Жить так дальше не было сил. Сначала подслушивай, как мать с кобелем кувыркается: то покряхтывая, то поохивая, то и вовсе издавая неприлично громкие звуки. Изводись от зависти, представляя себя на ее месте. А потом, едва за кобелем закроется дверь, выслушивай старую материну песню и получай по морде грязной тряпкой.
Деньги опять же. Мало иметь смазливую рожу. Хотя, конечно, без нее значительно хуже. Тем не менее, хотелось одеваться побогаче. Мать же насчет «побогаче» имела собственное мнение. Дескать, пока молодая – и в мешке ходить можно, только подвяжись поэффектнее. Возразить Ольга не могла, хоть и хотелось: дескать, попробуй-ка сама в мешке кобеля соблазнить!

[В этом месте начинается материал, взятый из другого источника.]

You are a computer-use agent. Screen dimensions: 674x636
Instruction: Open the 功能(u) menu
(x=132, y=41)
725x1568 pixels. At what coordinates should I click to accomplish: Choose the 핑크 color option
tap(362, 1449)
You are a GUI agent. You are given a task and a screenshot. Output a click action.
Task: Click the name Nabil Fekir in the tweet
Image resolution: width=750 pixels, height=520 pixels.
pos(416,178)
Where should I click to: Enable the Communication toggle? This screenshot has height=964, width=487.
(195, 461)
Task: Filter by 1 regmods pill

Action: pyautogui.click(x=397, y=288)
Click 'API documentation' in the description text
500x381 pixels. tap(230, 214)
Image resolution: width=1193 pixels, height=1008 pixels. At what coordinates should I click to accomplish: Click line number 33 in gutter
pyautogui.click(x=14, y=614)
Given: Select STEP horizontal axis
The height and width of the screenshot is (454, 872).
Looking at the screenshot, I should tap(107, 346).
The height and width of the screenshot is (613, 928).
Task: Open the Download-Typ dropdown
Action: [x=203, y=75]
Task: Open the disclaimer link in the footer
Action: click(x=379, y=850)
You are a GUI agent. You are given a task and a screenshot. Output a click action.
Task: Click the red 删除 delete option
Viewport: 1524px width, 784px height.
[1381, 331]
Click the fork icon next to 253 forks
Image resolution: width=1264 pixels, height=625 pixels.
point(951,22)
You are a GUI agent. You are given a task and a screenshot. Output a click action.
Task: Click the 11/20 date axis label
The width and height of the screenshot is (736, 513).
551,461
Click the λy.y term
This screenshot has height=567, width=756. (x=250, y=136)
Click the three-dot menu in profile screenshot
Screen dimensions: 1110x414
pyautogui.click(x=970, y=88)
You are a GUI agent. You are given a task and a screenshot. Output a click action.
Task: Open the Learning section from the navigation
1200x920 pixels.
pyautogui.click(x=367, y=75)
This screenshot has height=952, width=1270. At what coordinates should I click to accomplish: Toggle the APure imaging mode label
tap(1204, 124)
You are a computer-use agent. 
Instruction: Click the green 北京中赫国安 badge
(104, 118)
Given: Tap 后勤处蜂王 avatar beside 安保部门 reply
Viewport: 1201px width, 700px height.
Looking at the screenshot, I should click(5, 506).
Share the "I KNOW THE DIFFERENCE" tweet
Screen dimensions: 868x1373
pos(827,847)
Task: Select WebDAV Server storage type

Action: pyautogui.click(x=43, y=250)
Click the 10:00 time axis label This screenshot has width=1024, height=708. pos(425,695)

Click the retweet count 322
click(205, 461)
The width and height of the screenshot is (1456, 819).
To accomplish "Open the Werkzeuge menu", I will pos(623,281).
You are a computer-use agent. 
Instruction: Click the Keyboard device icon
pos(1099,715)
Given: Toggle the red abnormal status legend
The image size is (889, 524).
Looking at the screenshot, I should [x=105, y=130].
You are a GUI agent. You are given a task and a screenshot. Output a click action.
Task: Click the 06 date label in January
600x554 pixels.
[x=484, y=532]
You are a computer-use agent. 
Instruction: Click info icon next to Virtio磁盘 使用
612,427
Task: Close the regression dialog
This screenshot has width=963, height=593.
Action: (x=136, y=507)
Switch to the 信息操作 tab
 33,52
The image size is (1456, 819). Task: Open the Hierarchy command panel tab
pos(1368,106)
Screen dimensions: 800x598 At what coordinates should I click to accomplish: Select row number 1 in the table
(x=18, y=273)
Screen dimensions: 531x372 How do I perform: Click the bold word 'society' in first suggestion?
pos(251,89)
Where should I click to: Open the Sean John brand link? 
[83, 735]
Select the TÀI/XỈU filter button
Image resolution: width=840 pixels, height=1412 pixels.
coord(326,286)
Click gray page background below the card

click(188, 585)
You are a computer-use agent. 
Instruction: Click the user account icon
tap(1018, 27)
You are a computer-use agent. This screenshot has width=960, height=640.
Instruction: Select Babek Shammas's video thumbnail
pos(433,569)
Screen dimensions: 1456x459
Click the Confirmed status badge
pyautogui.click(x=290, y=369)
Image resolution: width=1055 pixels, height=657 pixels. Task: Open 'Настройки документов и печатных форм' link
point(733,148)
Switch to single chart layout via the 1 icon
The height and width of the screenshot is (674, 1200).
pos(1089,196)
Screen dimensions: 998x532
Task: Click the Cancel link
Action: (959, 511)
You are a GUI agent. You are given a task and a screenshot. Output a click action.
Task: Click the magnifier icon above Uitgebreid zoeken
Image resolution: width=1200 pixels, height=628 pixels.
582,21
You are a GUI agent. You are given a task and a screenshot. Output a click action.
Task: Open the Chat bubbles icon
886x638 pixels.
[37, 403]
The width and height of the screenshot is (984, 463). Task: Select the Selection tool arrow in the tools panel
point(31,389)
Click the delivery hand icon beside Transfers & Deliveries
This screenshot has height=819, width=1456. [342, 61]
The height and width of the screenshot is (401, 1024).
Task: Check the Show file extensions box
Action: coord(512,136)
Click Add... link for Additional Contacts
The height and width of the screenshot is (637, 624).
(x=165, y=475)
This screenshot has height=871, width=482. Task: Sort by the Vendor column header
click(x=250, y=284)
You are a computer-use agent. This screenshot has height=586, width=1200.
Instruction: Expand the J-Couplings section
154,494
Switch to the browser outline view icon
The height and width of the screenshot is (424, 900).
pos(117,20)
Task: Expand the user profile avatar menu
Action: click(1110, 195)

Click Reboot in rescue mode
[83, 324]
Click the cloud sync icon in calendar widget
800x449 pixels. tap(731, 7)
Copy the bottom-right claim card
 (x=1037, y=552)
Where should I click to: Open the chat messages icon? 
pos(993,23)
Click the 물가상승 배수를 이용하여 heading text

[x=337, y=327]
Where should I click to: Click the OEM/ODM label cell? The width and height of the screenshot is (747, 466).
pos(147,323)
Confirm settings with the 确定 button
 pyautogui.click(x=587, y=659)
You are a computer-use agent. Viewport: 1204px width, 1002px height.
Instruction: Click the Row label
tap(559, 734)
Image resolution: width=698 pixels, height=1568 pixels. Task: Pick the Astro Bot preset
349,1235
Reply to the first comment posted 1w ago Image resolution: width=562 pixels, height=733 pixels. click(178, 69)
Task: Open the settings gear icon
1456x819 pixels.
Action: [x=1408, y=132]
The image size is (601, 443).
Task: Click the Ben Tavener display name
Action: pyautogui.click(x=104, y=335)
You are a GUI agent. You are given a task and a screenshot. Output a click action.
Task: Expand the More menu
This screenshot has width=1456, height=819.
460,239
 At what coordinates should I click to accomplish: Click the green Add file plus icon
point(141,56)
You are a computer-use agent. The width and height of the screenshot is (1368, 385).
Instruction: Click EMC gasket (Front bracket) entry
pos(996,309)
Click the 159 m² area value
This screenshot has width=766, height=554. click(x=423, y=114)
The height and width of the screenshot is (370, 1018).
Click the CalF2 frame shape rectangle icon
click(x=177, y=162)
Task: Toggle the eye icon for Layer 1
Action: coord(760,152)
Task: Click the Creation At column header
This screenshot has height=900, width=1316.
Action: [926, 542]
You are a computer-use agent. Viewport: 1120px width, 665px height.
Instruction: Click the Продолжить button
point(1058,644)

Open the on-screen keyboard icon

Ладно, верхнюю одежку мать хоть более-менее приличную покупала. Недорогую и мало – но покупала худо-бедно. С нижним же бельем просто беда. Уже взрослой женщине, пусть с виду совсем юной, приходилось носить обычные белые трусы, какие носят лишь дети да старухи.
Перед «колокольчиками» было стыдно, поэтому Оленька выпрыгивала из трусиков сразу, не сняв платья. От этого незамысловатого финта получался тройной эффект. Первое, и главное – проклятущие трусы чаще всего оставались незамеченными. Во-вторых, такой ее ход здорово подстегивал «колокольчика»: если он был еще слишком скромен и даже пуглив, достаточно было лишь сунуть его руку под юбку, где уже не было ничего, кроме пышущего желанием тела – даже самый стыдливый после этого переставал стесняться. В-третьих, это банально экономило время: вместо того, чтобы полтора часа тупо тискаться, ожидая, пока «колокольчик» осмелеет для следующего шага, снятием трусиков Ольга красноречиво сигналила ему: давай-ка лучше потратим эти полтора часа с большим толком.